Quantifying Fibrillar Alignment in Gel Noodles Using SANS2D for Advanced Cell Culture

Recent advancements in aligning supramolecular peptide gels into 1D structures, such as 'gel noodles', have opened new possibilities in tissue engineering and regenerative medicine. Fibrillar alignment within these gels mimics the extracellular matrix, supporting cell growth and guiding cellular behaviour. In our recent work, we gained structural insights into these gel noodles using SANS2D at ISIS (experiment no. RB2410140; Biomacromolecules 2024, 25, 3169–3177). During this beamtime, additional data showed that fibrillar alignment in 2NapFF gel noodles can be effectively quantified using SANS2D. Now, we aim to correlate the mechanical strength of the 1D noodles with fibrillar arrangement and leverage this alignment in directing cell growth. However, initial C2C12 cell culture attempts failed, as the 2NapFF noodles fragmented in culture media.
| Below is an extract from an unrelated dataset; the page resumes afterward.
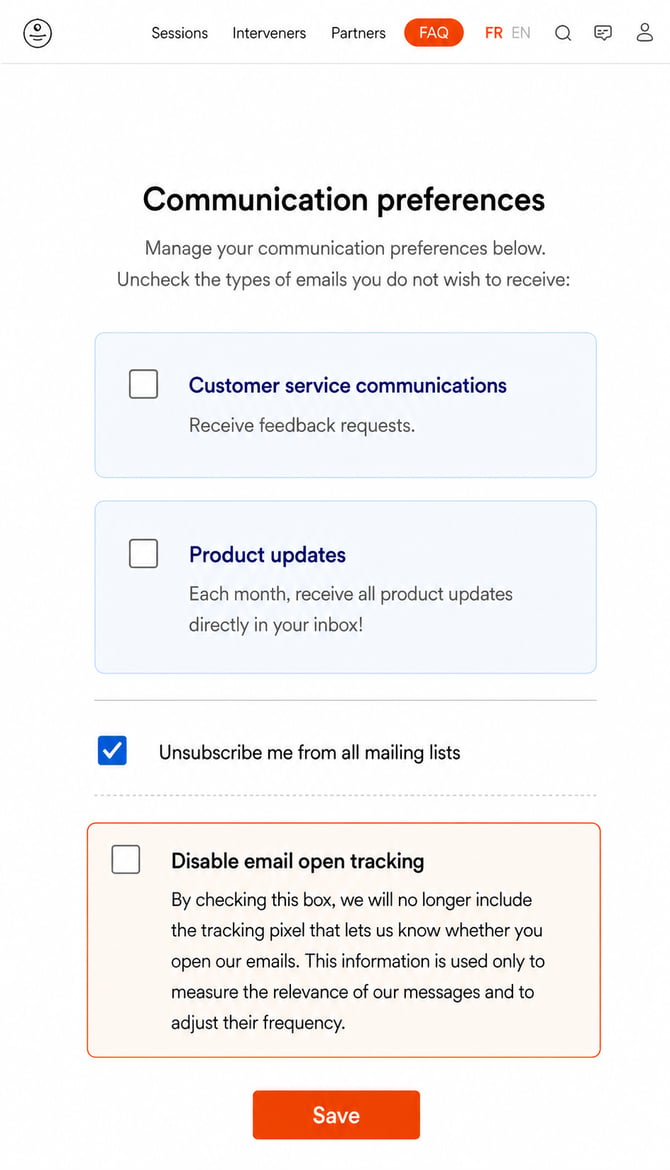This screenshot has height=1170, width=670.
Task: Click Unsubscribe me from all mailing lists label
Action: (310, 752)
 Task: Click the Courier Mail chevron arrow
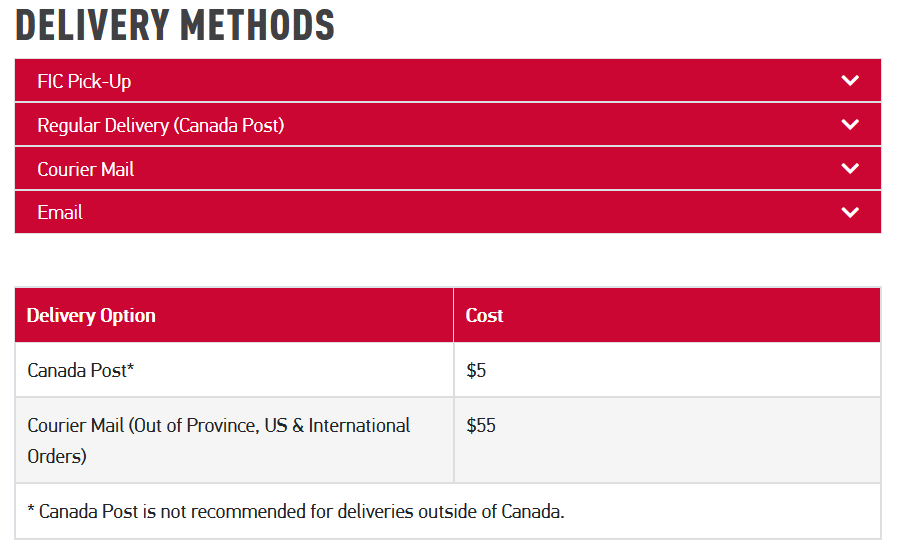[x=850, y=169]
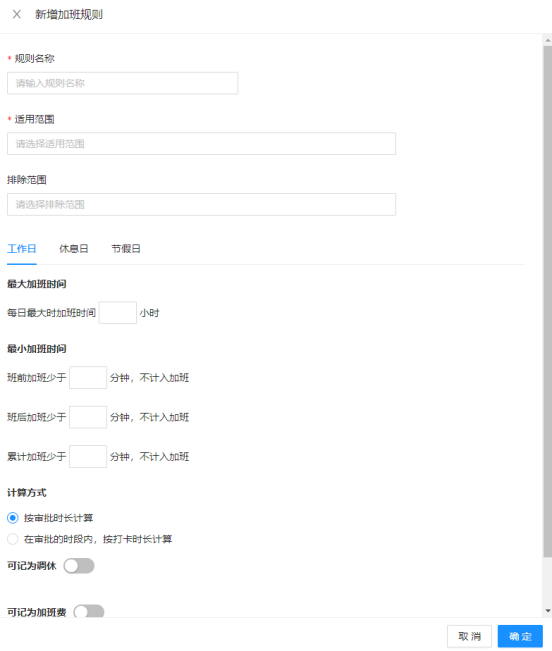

To address this, we functionalised peptide gelators by modifying the amino acid side chains and N-protecting aromatic groups. Gel noodles formed from 2NapFFK remained stable for over two weeks and exhibited excellent cell adhesion. While these noodles are promising for cell culture, their fibrillar anisotropy remains unstudied, which is crucial for understanding their role in directing cell migration and cytoskeletal organisation. We request additional SANS beamtime to characterise the alignment in various functionalised gel noodles, correlating structural anisotropy with their ability to direct cell behaviour.